A key metric used to analyze the growth of social media companies, total Monthly active users (MAU), was 305 million during the fourth quarter, down 2 million users from Q3. “We’re confident that, with disciplined execution, this growth trend will continue over time”, the company said.

The company reported earnings of 16 cents per share and revenue of $710 million. If the shares trade similarly in Thursday’s regular session, it will mark a new low.

The microblogging service forecast first-quarter revenue of between $595 million and $610 million, well below the average analyst estimate of $627.1 million, according to Thomson Reuters I/B/E/S.

In November, the company also replaced its longtime star-shaped icon (Twitter’s equivalent of Facebook’s thumbs-up) with a heart. His appointment lifted employee morale and investors appeared pleased with the choice to bring Twitter’s original product guru back to the fore.

During trading today, shares were up around 4%, to around $15 per share.

The stock has been pummelled, falling more than 70% from its 52-week high.

Twitter CEO Jack Dorsey is making changes to meet those goals, and this is one of them.

But reports of the timeline shift have already prompted protests from some users who say it may lead to the death of the platform, tweeting with the hashtag #RIPTwitter. This is an issue that would somehow scare off some users from returning. But while visually stimulating, Moments hasn’t seemed to capture the adoration of the mainstream that Twitter is hoping to attract.

Despite the disappointing news for stockholders, Twitter did increase its ad business.

As a stock craters, so too does morale.

Dorsey took a step in that direction Wednesday, announcing plans to tweak Twitter’s timeline to highlight tweets that the service will appeal the most to each user, instead of only presenting them in reverse chronological order.
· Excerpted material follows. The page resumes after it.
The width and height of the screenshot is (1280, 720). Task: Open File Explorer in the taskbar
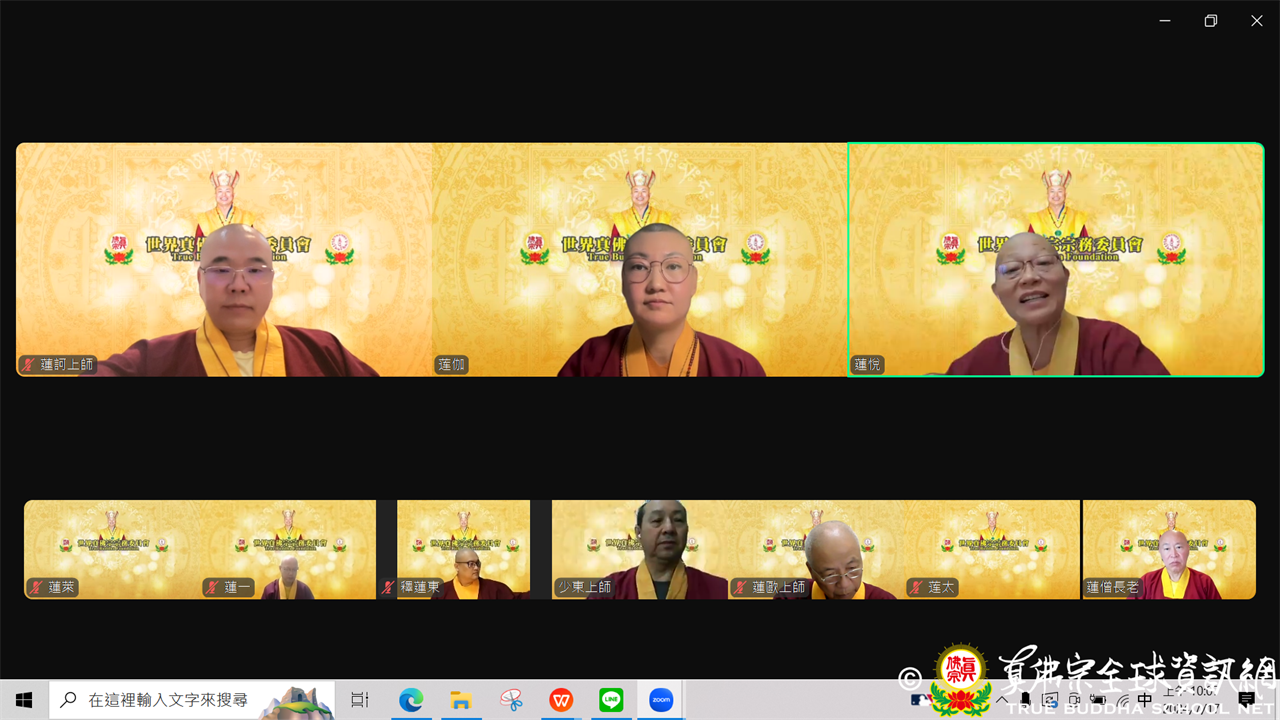click(x=460, y=700)
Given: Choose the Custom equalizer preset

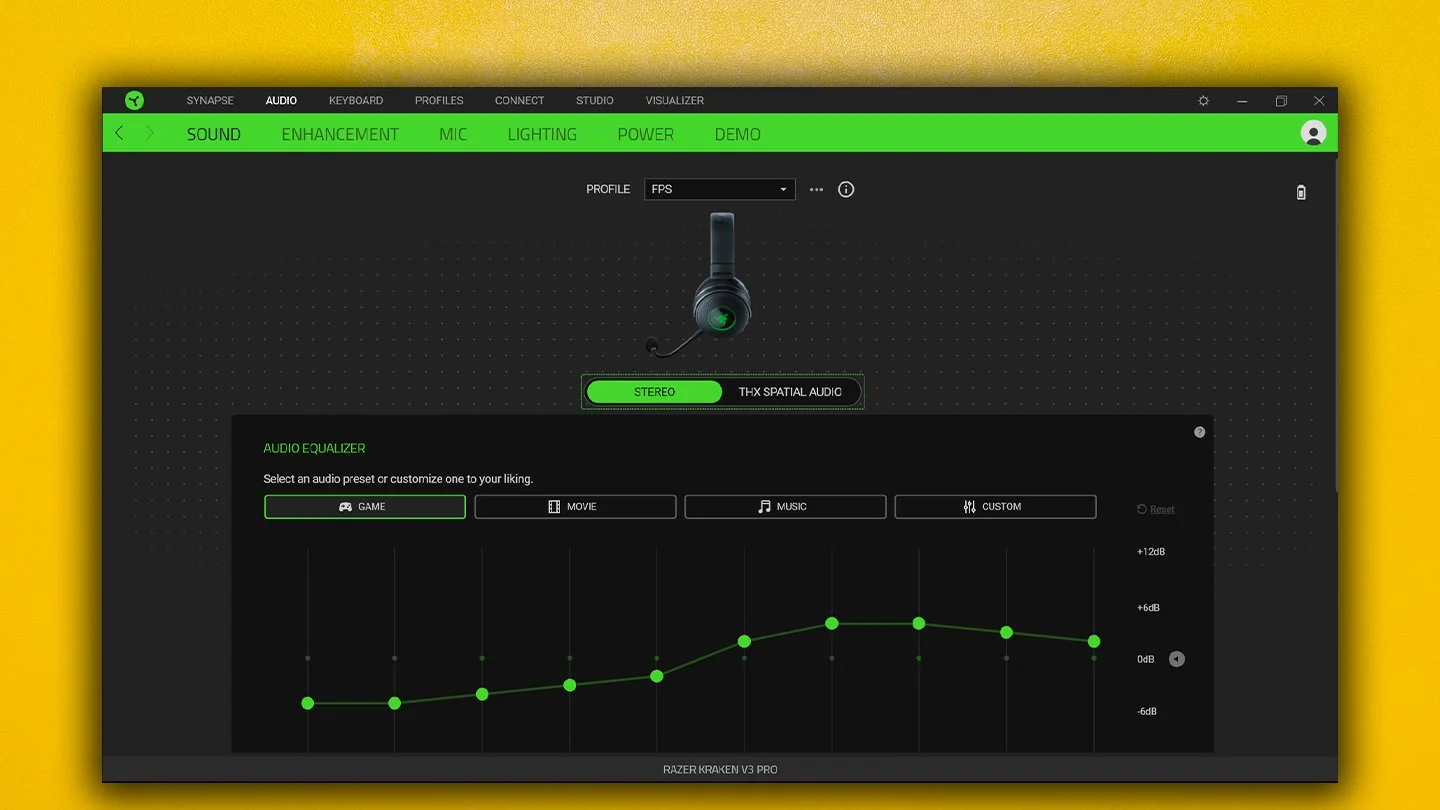Looking at the screenshot, I should point(995,507).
The feature is similar to Twitter’s existing “While you were away” option, which uses an algorithm to collect a handful of “the most interesting Tweets you received since your last visit”.

We’ll have to wait and see if this latest change ultimately gets people back onboard.

Luckily, it’s begun to spin up some changes that could help. And earlier on Wednesday, it started to add a selection of what it deems the best tweets to the top of a user’s timeline.